- **PROBLEM TO WORK ON**: Can you quote all of the data below word for word, omitting the pictures?

(Stored data entries)
-=-=-
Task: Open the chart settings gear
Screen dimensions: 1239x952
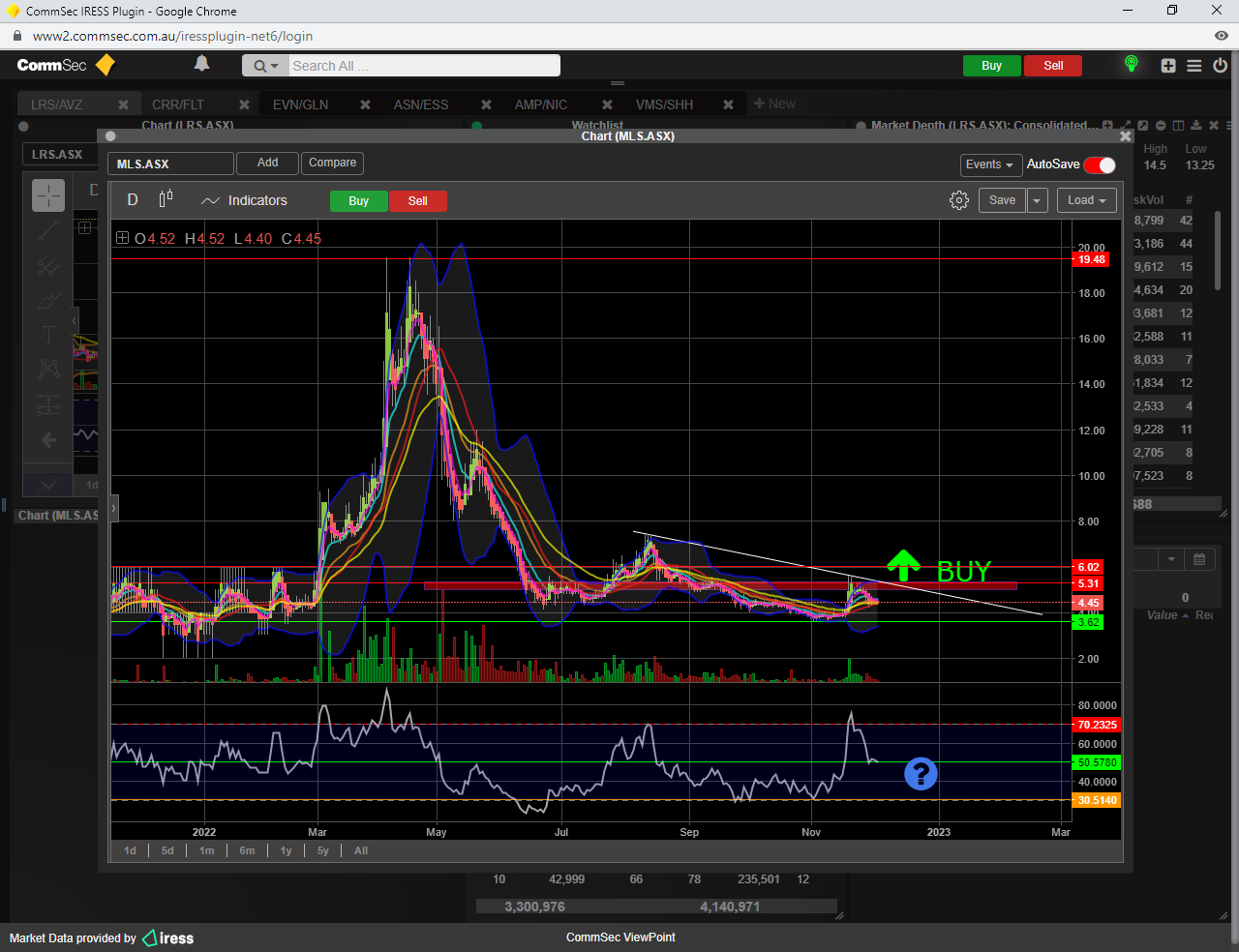Action: point(958,200)
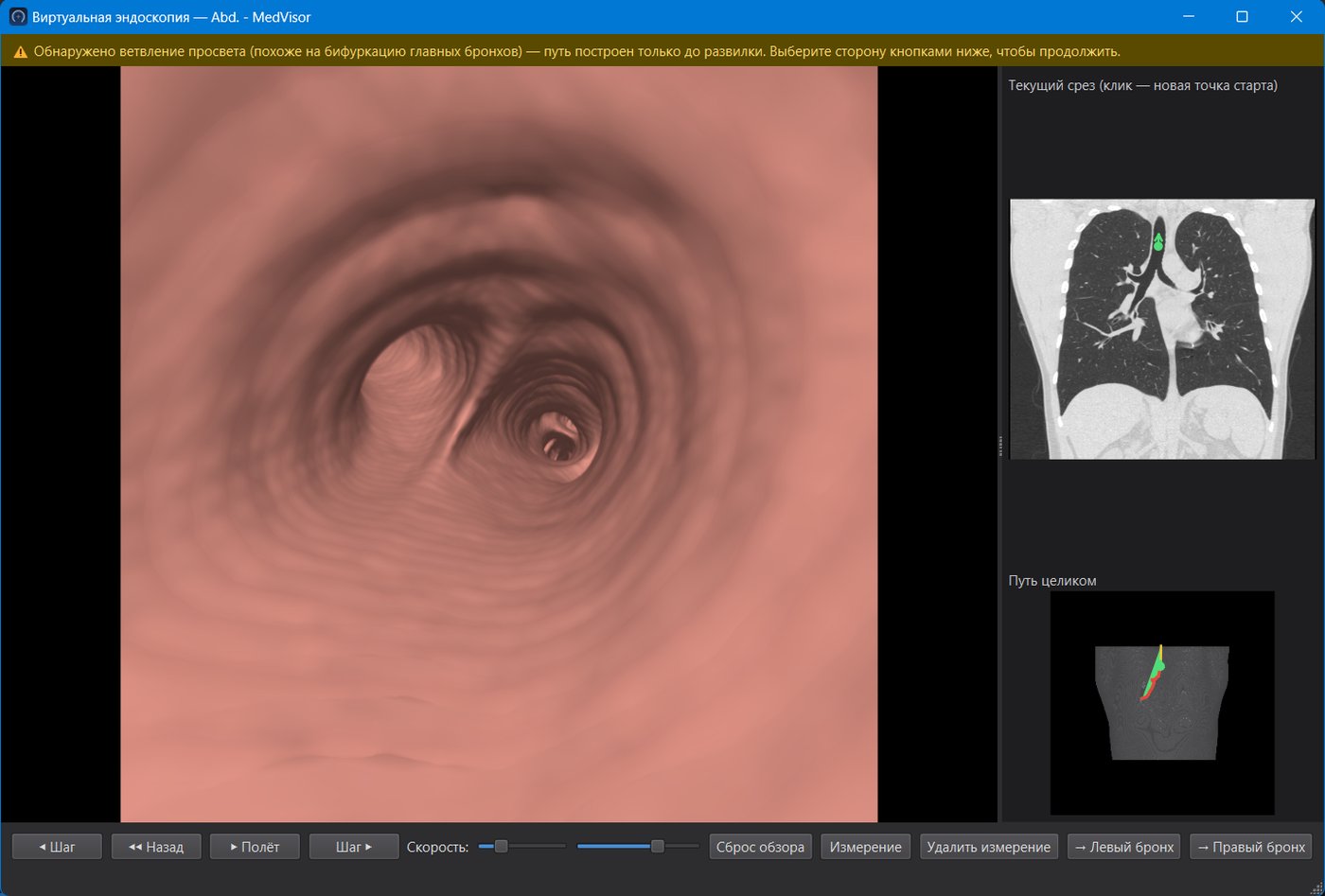
Task: Click the warning triangle icon in the yellow banner
Action: coord(20,52)
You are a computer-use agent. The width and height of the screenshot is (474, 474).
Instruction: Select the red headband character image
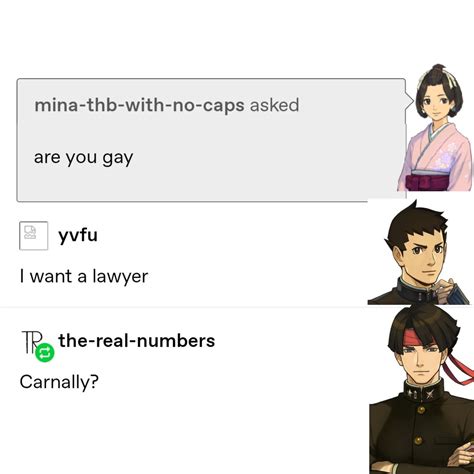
-=-=-
- **EXERCISE RESULT**:
Task: Open the chart settings gear
Screen dimensions: 1239x952
Action: point(958,200)
Task: Click the warning triangle icon in the yellow banner
Action: coord(20,52)
You are a computer-use agent. The width and height of the screenshot is (474, 474).
Instruction: Select the red headband character image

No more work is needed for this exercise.